Meaning and Intelligence
In a previous post, we explored the concept of the ‘meaning’ of a measurement. What exactly is it we are measuring? How does this relate to the quantity we actually want to know?
This led to a discussion in the last post of ‘direct’ and ‘indirect’ measurements, and the conclusion that almost all measurements today are of the indirect type. This has importance when we look more closely at errors, as indirect measurement of a quantity involves more actual measurements, each of which has its associated errors. These errors propagate through the reduction process in interesting ways, leading to interesting errors in the derived values. But that discussion must come after we have discussed some other topics.
In the post where we considered the ‘meaning’ of a measurement, we considered the apparently simple situation of measuring the length of a table. Things got progressively more complex as we thought through exactly what we were measuring and how it related to what we wanted for the ‘length’ of the table. However, what use is the length of the table by itself?
We rarely make measurements in isolation, because we rarely need to know a single quantity that can be directly measured. We either need to know something that necessarily involves more than one measurement (e.g., the area of the tabletop), or we are using indirect measurements and we need multiple measurements to get the desired value (e.g., using measured slope, temperature and pressure, as well as the instrument calibration, to determine the horizontal distance between two points using EDM).
So how do the various measurements connect with each other, and so allow us to determine an estimate of the desired quantity? In some cases, we develop processes to connect sets of measurements together, such as the EDM example, or a flight of levels. We also develop mathematical models to represent the measurement process and allow the measurement values to be combined and so allow the derivation of the desired value. Surveying reduction formulae and the various processes for leveling, traversing and the like are examples of this.
Reduction formulae are designed for individual measurements or estimates (e.g., the EDM example), but we can also consider the situation of a topographic survey. In most cases, whatever measurement system we use (total station, stadia, GPS, airborne LiDAR, terrestrial laser scanner, photogrammetry), our first level of reduction is a series of 3-D points in space: a point cloud.

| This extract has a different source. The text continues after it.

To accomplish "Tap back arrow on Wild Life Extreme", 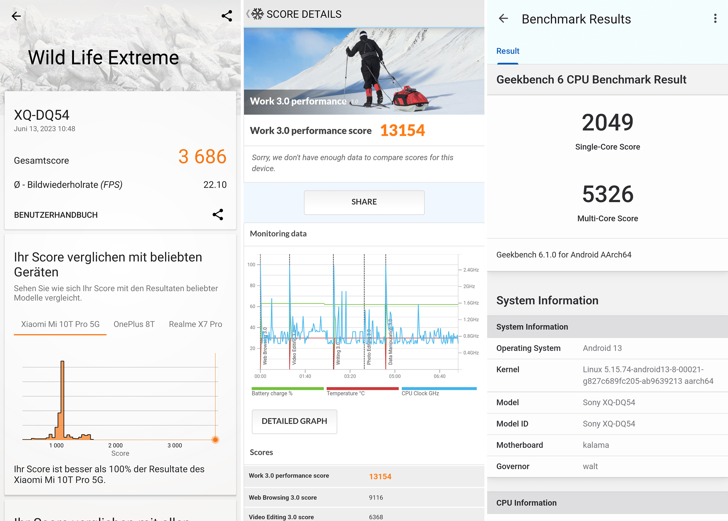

In a topographic survey, we have two issues coming from the ‘meaning’ of a measurement. The first is that the measurements are indirect and need to be reduced to get the 3-D point, and those issues have been discussed above and in previous posts. The second is answering the question ‘What does this 3-D point represent?’
As we discover when confronted with a large point cloud, determining what each point represents becomes critically important after we leave the field. In traditional surveying, we had relatively few points, and so could individually label them in the field book, or assign feature codes in a data recorder as each point was measured by a total station. As we move to scanning millions of 3-D points per second, individual point labeling is no longer possible.
This is attribute data, but it is critical to making any use of a point cloud, regardless of its size. With large point clouds, much of this meaning is added as part of data reduction process, which is why it is hard to automate the data processing side of terrestrial laser scanning if we want anything much beyond forming/fitting a surface to parts of the point cloud.
Attribute data is derived from a measurement, i.e., something that reduces the uncertainty about knowing what the value for the attribute is. Sometimes, the attribute is a very binary quantity, e.g., it’s land or it’s sea, with only a small mount of uncertainty (the coastline). On other occasions, such as soil type or land use, it can be highly variable and with differing levels of uncertainty. Even the question of who owns (or has certain rights over) a piece of land is not certain, and we always have gross errors to consider.
More advanced questions might include ‘If the attribute measurements we make contain errors, what are the distributions associated with those errors?’ and ‘How do those errors combine with the spatial measurement errors to affect the outcome of all these measurements?’ Those questions must be dealt with later, after we have covered a lot of statistical ground, but they should be kept in the back of one’s mind.
While we have discussed the ‘meaning’ of measurements, the other critical part of the business of combining measurements is what we can call ‘intelligence.’ This is knowing how the measurements combine to allow more complex things to be derived.
While combining measurements to get a single derived value, as in the EDM example, is perhaps considered more to be concerned with the ‘meaning’ of individual measurements, ‘intelligence’ is more about how sets of measured values, e.g., 3-D points, combine to allow determination of more complex objects. For example, we may collect a series of 3-D points with a total station and use them to define a road, by knowing not only which points are the edges and centerline of the road, but also how each point connects to the next in the representation. We often tailor our data collection processes and point codes to suit automation of later derivation and plotting of the data for topographic surveys.
As the representation (e.g., a map) that we are trying to develop becomes more complex, we get multiply-connected points, where each point may represent a critical point in more than one class of attributes or objects. We can handle those things in our heads, as that is the way we have to represent the real world in our minds, but persuading software to do the same thing is non-trivial. Similarly, attempting to deal with the propagation of errors through this representation is closer to a nightmare, as we have to deal with errors in many more objects and attributes than simple 3-D points.
As we combine points, the complexity increases exponentially. How fast this increases is not always readily understood, but a simple example would be having a single data point in the database, and then doubling the number of points at each iteration. After 30 steps, the number of data points is over ten million. The number of combinations of connections between the points in the database has gone from zero (with just one point) to a number that is far too large to readily calculate (more than 10500, which is what we get with a mere 253 points after 8 iterations).
Spatial data is usually multiply connected, and traditional topographic maps are among the most information-dense of all graphics. ‘Intelligence’ in spatial data is therefore something critical to be aware of, especially as the size of our data sets continues to grow. We do not have answers for a lot of these questions, but we must still ask them and try for some answers. These blog posts are part of the attempt to develop some answers to the more complex cases.